Welcome to the Ford/New Holland tractor forum. 

As you are well aware, there are very few of the old SOS mechanics remaining. For example, your transmission is 50+years old. Most of the old mechanics are gone. So you are going to have to become an SOS "expert" yourself, if you want to continue on with this project.

First thing you need to do is get an OEM Service Manual. An I&T FO-20 shop manual will also be helpful. Study them thoroughly.

Dumb question: Is your disconnect lever in the "freewheeling" position? 

After sitting for 7 years, most likely something is rusted in place. Stuck valves, 
shift linkage, inching pedal innards, etc. 

The only real SOS expertise that I know of is on the YT forum. There's a guy named Larry that is very knowledgeable, plus a number of guys with some SOS experience. I'm certain they will all tell you to get a manual and know what you are doing before you embark on this project.


----------



## jdallycase (Aug 17, 2008)

*Hi Edf*

Hi Edf,
Thanks for the reply. I do have a manual and have read it front and back but nothing to help me from sitting so many years. And yes everything seems to be in order as it should and all seems to be working except for the stuck shifter. It's not stuck up at the top, so it must be below the plate and into the tranny somewhere. I will check Larry out like you said. Thanks 
Robb


----------



## jdallycase (Aug 17, 2008)

Hi Edf
Just wanted to let you know that I was able to take the cover plate off of the trans, but did not remove completely, I removed the shifter cable first, Loosened the Pto from the hood and left it attatched to the trans. I then swung the cover towards the Pto cable and tied it up as high as I could to the steering wheel. I was then able to remove the shifter assembly from the top of the trans. I found several sticky valves. I was able to loosen them with WD 40 working them back and forth without removing any pistons from the assembly thank god then because I would of had to adjust those too. I put it back together after removing the gasket and making a gasket out of permatex, leaving the permatex sit for two hours then snugged the bolts barely, and the next morning I torqued the bolts installed the shifter per my measurements and it shifts like a new tractor again. Thanks for all your advice. Also I have another problem now that I will post later. My hydraulics are froze up from the condensation from sitting. I removed the seat and the bolts holding the lift cover down but cannot get the lift cover to lift except for a half inch. I read the manuals but cannot see that anything else is attatched. Do you know how to get the lift cover off? Thanks for any help.
Robb


----------



## EdF (Sep 15, 2014)

Hello again Robb,

Congratulations on getting your SOS transmission working again. 

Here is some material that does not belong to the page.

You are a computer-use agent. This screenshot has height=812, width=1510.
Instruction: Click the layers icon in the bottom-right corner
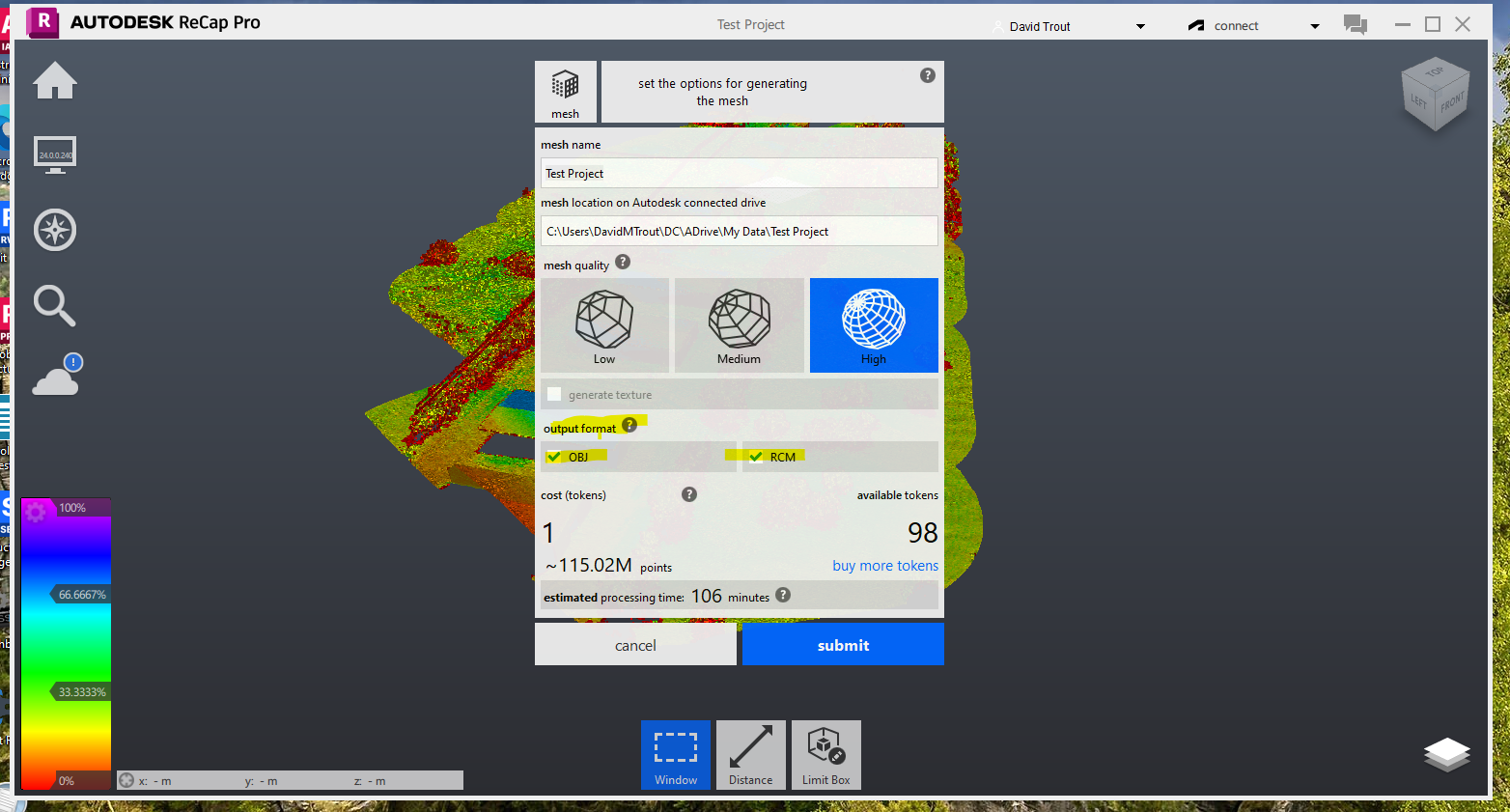point(1446,756)
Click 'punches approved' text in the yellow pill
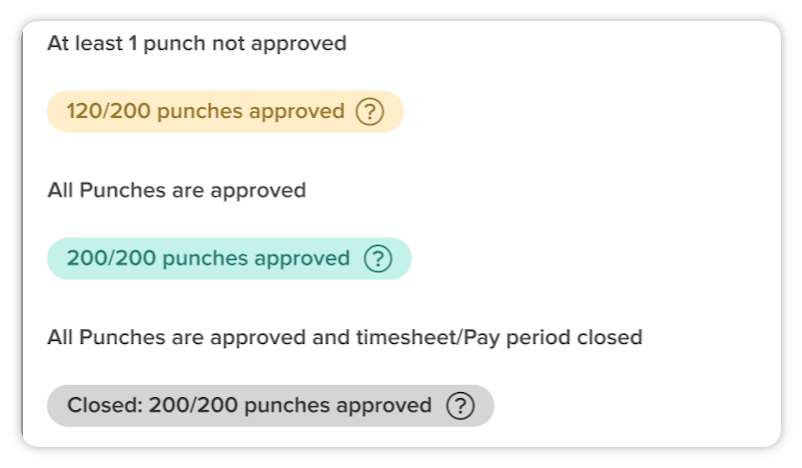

I found the following post on the internet written by *TX641D*: A 641D should be very similar to your '63 4000. 

*"1) Put draft control lever in vertical position, step on lift arms to remove any hydraulic fluid. 
2) Remove Top link pin and lift arm pins. They can be stubborn if they haven't been removed before. The holes in the lift brackets or pins may not line up like they did when new, thus requiring some elbow grease to knock the pins out. 
3) Remove Fenders (so not to scratch them) 
4) Remove Seat 
5) Loosen 11 perimeter bolts around lift cover including the 4 on the accessory cover and the small hex bolt in the center of the accessory cover. Remove the accessory cover and get the last hex bolt (12th in total) securing the lift cover to the chassis. The other 3 interior hex bolts remain in place securing the control unit to the lift cover, so that you don't drop the control unit into the sump. Number the bolts and holes with sharpie so you know where they go upon reinstall. 
6) Using a 6' pry bar, pop lift cover from rear by applying pressure under the left lift arm using the differential housing for leverage. 
7) Takes two guys to lift the cover straight up and away from tractor. Set on table, control unit facing up."*


----------



## jdallycase (Aug 17, 2008)

Thanks for the reply,
Mine has 14 bolts and I am not sure about the hex nut in the center but will check that out. Good advice on the draft control,I'll try that. Thanks again.
Robb


----------



## GardjcinPA (Oct 20, 2014)

*spark problems*

I also have a Ford 4000 series SOS. Still trying to figure out the year it was made by posting some numbers I found on the side of the tractor, but yours sounds very similar. My questions to you are:
1. Where did you find a service , maintenance manual for it. I need something idiot proof since I am not real familiar with this tractor yet.
2. I recently put a new coil on it and a new battery, cleaned the points and still have no spark at the coil or spark plugs. 
Have you any suggestions as to what I should check next?
Thanks, GardjcinPA


----------



## jdallycase (Aug 17, 2008)

Hello GardjcinPa,
I bought my service manuals from Ebay and I also bought a manual on cd from Ebay for use with the computer so I can print out the page with pictures. First off when the switch is on make sure you have 12 volt going into the coil. If there is 12 volt there then you either have a problem with the points, condenser, or maybe the coil. I have also seen problems with the rotor and cap cause no spark but rare. You can check online for the gap, I think it might be close to 22 thousands, but not too sure. That is where I usually start until I get spark then a readjust to spec according to the manual. Also make sure the wire going into the side of the distributor is nice and clean and not grounding out and make sure the positive and negative terminals on the coil are clean. You can buy the parts you need on Ebay for the tractor. Let us know how you make out and good luck to you.
Robb


----------



## jdallycase (Aug 17, 2008)

Hello Edf,
I finally got the control arms down. I took the excavator and dropped the shovel down on it slowly and brought them right down. Now I can finally take the cover off to explore and repair. Thanks for all the good advice.
Robb


----------



## GardjcinPA (Oct 20, 2014)

Thanks Robb,
I had a car mechanic friend explain to me what the condenser was and then looked it up online. He called it "the pick-up". Anyhow, I found a few used ones in the previous owners parts box. I'll try that next. Now if I could find out the year of this thing I could get the correct manual. I know it is a '62,'63,or '64. I don't know if the manuals are the same for those 3 years? I was told on here to look above and behind the starter for a set of 3 numbers, post them on here and somebody could decipher them as to the year of production. I don't have a set of 3 numbers anywhere near that location, once again thanks for your information.
JG


----------



## sixbales (May 18, 2011)

Howdy GardjcinPA,

Good advice from Robb. Couple of things that I can think of:

1) Try a hotwire straight from the battery hot side to the input side of the coil. This will isolate the keyswitch and maybe a resistor or resistor wire in circuit to the coil as possible problems.

2) Point setting is .025"


----------